DATA SHOWN:
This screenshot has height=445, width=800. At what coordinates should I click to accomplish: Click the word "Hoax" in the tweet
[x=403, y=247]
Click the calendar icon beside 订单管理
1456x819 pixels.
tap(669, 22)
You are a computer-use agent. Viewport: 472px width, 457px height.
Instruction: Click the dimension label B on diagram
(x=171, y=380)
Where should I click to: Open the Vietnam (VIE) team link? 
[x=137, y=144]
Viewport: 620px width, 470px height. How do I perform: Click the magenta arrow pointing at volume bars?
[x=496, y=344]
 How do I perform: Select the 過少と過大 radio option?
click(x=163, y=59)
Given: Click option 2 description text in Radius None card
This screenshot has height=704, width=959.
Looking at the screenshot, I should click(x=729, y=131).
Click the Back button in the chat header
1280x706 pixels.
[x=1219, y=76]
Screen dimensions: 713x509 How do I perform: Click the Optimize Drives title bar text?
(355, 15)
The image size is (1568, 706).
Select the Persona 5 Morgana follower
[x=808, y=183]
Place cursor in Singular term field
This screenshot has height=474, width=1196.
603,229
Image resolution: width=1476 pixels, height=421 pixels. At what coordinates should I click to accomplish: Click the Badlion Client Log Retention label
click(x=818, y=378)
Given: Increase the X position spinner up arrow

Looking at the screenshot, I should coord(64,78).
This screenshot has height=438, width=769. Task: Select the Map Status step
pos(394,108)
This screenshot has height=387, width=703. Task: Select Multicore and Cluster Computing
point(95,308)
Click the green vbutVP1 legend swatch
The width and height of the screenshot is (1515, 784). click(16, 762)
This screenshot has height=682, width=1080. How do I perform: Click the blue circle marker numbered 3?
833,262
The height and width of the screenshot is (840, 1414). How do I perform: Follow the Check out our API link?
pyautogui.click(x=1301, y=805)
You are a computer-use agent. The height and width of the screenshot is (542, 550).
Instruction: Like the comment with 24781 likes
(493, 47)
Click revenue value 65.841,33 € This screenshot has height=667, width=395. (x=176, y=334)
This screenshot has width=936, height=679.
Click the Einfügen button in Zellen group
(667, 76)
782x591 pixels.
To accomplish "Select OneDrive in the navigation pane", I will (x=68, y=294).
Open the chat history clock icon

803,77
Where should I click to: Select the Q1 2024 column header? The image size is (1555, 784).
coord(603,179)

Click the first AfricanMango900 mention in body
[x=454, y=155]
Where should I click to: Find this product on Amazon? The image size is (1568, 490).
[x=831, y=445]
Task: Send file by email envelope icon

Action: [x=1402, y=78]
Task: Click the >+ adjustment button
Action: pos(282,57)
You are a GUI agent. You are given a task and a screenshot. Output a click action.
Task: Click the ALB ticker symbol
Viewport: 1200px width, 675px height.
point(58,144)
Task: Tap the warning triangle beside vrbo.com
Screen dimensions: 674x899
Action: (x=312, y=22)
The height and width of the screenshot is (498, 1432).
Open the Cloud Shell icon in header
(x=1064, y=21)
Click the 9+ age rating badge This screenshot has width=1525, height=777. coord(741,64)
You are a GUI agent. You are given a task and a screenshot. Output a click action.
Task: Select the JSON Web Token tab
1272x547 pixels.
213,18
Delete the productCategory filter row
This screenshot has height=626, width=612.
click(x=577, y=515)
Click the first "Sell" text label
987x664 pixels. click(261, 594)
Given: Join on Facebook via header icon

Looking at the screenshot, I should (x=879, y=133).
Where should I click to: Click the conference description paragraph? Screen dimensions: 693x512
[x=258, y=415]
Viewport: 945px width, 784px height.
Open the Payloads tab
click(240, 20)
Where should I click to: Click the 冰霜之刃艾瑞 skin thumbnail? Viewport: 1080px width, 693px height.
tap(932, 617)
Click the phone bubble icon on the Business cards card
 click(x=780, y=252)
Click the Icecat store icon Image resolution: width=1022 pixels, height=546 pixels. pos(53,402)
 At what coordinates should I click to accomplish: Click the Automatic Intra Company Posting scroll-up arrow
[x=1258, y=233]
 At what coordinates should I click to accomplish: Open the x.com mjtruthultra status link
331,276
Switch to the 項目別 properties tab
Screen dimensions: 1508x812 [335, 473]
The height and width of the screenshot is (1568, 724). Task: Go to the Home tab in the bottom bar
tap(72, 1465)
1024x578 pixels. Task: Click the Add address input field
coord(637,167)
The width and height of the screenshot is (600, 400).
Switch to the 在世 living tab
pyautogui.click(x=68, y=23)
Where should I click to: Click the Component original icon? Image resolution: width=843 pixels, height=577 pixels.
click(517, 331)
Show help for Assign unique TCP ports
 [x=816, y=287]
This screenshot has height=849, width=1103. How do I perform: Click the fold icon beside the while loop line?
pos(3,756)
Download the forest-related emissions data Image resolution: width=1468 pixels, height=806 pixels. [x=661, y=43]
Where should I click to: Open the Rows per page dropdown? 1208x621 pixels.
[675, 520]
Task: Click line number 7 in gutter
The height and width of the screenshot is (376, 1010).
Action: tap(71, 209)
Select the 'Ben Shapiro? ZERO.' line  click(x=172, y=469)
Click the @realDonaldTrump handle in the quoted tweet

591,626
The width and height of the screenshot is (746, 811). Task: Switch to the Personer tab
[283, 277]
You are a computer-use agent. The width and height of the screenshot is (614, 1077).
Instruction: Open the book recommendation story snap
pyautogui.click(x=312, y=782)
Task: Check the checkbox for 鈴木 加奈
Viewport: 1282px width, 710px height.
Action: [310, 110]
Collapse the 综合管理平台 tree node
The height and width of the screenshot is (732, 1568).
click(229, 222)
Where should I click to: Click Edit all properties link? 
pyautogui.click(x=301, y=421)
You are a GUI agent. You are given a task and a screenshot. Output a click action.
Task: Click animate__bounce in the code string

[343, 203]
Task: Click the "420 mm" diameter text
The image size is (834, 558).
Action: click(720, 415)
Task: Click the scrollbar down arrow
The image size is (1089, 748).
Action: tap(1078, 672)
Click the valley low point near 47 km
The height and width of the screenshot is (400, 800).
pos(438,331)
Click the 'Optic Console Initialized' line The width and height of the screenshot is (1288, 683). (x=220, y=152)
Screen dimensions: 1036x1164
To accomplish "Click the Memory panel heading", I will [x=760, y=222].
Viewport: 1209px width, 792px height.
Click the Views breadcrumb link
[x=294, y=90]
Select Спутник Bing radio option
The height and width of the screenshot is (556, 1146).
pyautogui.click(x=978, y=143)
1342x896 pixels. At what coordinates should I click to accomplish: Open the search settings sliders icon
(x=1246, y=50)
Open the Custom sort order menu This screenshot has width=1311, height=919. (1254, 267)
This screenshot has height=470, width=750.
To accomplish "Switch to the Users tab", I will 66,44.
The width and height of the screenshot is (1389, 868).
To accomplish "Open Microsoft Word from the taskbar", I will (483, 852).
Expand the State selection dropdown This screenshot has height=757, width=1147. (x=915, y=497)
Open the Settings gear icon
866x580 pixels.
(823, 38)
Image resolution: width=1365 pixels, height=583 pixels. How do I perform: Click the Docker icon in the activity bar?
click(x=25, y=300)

WHAT THE EXERCISE ASKS: Above is a listing; print exactly its lines from the one with "Show help for Assign unique TCP ports" through the one with "Open the Custom", and no other lines.

WRITTEN RESPONSE:
Show help for Assign unique TCP ports
 [x=816, y=287]
This screenshot has height=849, width=1103. How do I perform: Click the fold icon beside the while loop line?
pos(3,756)
Download the forest-related emissions data Image resolution: width=1468 pixels, height=806 pixels. [x=661, y=43]
Where should I click to: Open the Rows per page dropdown? 1208x621 pixels.
[675, 520]
Task: Click line number 7 in gutter
The height and width of the screenshot is (376, 1010).
Action: tap(71, 209)
Select the 'Ben Shapiro? ZERO.' line  click(x=172, y=469)
Click the @realDonaldTrump handle in the quoted tweet

591,626
The width and height of the screenshot is (746, 811). Task: Switch to the Personer tab
[283, 277]
You are a computer-use agent. The width and height of the screenshot is (614, 1077).
Instruction: Open the book recommendation story snap
pyautogui.click(x=312, y=782)
Task: Check the checkbox for 鈴木 加奈
Viewport: 1282px width, 710px height.
Action: [310, 110]
Collapse the 综合管理平台 tree node
The height and width of the screenshot is (732, 1568).
click(229, 222)
Where should I click to: Click Edit all properties link? 
pyautogui.click(x=301, y=421)
You are a GUI agent. You are given a task and a screenshot. Output a click action.
Task: Click animate__bounce in the code string

[343, 203]
Task: Click the "420 mm" diameter text
The image size is (834, 558).
Action: click(720, 415)
Task: Click the scrollbar down arrow
The image size is (1089, 748).
Action: tap(1078, 672)
Click the valley low point near 47 km
The height and width of the screenshot is (400, 800).
pos(438,331)
Click the 'Optic Console Initialized' line The width and height of the screenshot is (1288, 683). (x=220, y=152)
Screen dimensions: 1036x1164
To accomplish "Click the Memory panel heading", I will [x=760, y=222].
Viewport: 1209px width, 792px height.
Click the Views breadcrumb link
[x=294, y=90]
Select Спутник Bing radio option
The height and width of the screenshot is (556, 1146).
pyautogui.click(x=978, y=143)
1342x896 pixels. At what coordinates should I click to accomplish: Open the search settings sliders icon
(x=1246, y=50)
Open the Custom sort order menu This screenshot has width=1311, height=919. (1254, 267)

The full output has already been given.